L’indignation, la peur, font surgir dans le cerveau d’Annette une fureur sans nom. Elle se trouve, avec un couteau de cuisine à la main ; et, la seconde d’après, le couteau allait frapper…

Dans l’effort convulsif pour s’arracher à son crime, elle se retrouva debout, dans la nuit du wagon. Haletante. Horreur et honte… Elle suffoquait… L’insulte faite par son fils, l’insulte faite à son fils, le déshonorant soupçon qui les flétrissait tous deux — (lui, elle, c’était le même !) — le vent de meurtre, accablaient ses membres qui tremblaient.
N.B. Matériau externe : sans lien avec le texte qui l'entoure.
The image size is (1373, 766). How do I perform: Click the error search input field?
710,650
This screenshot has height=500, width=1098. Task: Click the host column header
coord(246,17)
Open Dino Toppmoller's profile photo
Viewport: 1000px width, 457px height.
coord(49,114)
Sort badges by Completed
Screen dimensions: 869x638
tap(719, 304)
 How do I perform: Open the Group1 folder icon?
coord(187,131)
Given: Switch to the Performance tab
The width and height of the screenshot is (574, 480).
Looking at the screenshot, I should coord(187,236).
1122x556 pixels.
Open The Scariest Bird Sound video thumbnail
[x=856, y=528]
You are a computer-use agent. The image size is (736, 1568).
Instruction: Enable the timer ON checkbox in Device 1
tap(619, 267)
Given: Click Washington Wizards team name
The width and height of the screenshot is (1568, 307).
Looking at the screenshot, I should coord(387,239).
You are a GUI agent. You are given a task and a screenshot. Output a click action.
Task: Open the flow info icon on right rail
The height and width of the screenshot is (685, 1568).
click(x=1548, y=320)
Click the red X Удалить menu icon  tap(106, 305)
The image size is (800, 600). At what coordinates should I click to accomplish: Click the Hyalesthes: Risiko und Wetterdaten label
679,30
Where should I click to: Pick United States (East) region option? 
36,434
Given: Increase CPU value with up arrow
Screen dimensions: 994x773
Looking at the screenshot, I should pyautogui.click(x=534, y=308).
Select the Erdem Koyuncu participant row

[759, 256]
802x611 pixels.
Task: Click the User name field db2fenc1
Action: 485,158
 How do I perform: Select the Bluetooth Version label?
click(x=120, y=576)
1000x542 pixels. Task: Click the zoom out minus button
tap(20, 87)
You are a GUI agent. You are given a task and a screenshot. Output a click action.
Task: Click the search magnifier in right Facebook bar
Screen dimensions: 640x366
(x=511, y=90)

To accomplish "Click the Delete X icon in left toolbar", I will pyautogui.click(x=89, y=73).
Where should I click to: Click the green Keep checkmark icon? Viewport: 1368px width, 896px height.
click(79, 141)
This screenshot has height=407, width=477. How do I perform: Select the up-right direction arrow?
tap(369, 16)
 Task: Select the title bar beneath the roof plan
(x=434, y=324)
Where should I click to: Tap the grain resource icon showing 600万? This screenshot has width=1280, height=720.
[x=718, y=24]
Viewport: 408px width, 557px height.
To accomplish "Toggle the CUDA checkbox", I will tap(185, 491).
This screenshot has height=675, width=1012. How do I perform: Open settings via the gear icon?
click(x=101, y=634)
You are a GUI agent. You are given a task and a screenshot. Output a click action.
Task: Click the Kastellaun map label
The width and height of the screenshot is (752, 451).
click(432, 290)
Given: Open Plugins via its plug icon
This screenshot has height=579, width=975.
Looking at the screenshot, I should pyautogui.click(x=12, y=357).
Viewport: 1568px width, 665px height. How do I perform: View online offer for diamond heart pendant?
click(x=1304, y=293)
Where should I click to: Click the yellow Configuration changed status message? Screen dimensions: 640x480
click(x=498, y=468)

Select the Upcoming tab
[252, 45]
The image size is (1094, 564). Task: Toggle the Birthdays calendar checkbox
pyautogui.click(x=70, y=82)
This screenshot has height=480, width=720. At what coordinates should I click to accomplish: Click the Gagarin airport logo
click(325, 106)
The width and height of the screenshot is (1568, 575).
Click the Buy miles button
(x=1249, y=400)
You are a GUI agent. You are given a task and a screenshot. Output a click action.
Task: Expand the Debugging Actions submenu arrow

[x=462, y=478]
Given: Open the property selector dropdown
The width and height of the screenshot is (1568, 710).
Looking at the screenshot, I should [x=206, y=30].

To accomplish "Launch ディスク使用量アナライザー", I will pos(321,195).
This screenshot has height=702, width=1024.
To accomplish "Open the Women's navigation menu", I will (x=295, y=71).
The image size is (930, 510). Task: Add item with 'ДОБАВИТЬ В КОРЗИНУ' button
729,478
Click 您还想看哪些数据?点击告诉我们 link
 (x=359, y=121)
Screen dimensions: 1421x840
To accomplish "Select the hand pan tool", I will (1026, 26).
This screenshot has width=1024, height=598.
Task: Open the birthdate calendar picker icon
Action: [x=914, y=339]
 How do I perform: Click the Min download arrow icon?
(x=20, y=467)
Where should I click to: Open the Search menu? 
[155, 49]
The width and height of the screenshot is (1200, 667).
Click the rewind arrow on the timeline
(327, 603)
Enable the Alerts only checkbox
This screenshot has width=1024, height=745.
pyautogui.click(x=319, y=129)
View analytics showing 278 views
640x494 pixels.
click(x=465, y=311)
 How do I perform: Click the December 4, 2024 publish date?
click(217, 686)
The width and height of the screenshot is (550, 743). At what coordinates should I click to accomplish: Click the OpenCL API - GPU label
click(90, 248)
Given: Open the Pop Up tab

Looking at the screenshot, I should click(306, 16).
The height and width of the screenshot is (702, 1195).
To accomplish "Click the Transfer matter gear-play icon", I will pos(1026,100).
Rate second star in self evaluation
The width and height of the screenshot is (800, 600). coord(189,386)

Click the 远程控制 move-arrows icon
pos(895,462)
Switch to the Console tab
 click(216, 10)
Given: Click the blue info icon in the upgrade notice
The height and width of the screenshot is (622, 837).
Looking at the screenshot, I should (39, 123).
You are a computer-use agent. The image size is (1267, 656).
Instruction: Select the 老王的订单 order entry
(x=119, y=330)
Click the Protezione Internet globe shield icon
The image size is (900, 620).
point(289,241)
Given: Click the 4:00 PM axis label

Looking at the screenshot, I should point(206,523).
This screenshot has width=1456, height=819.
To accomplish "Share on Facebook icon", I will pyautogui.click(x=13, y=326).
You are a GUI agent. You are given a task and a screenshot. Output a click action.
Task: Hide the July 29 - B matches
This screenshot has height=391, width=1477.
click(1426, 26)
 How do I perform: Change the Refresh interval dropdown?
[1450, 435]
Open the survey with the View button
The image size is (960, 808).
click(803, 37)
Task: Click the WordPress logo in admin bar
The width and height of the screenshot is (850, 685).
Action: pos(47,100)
Elle se disait :

— Se peut-il ? Se peut-il que, cette pensée, je l’aie seulement conçue, que ç’ait été en moi ?…

Elle se jugeait deux fois criminelle, envers son petit, de ce soupçon infâme, et de son attentat. Et elle ne pouvait pas empêcher sa pensée d’insister :

— Si les choses en étaient venues là, l’aurais-je donc tué ?…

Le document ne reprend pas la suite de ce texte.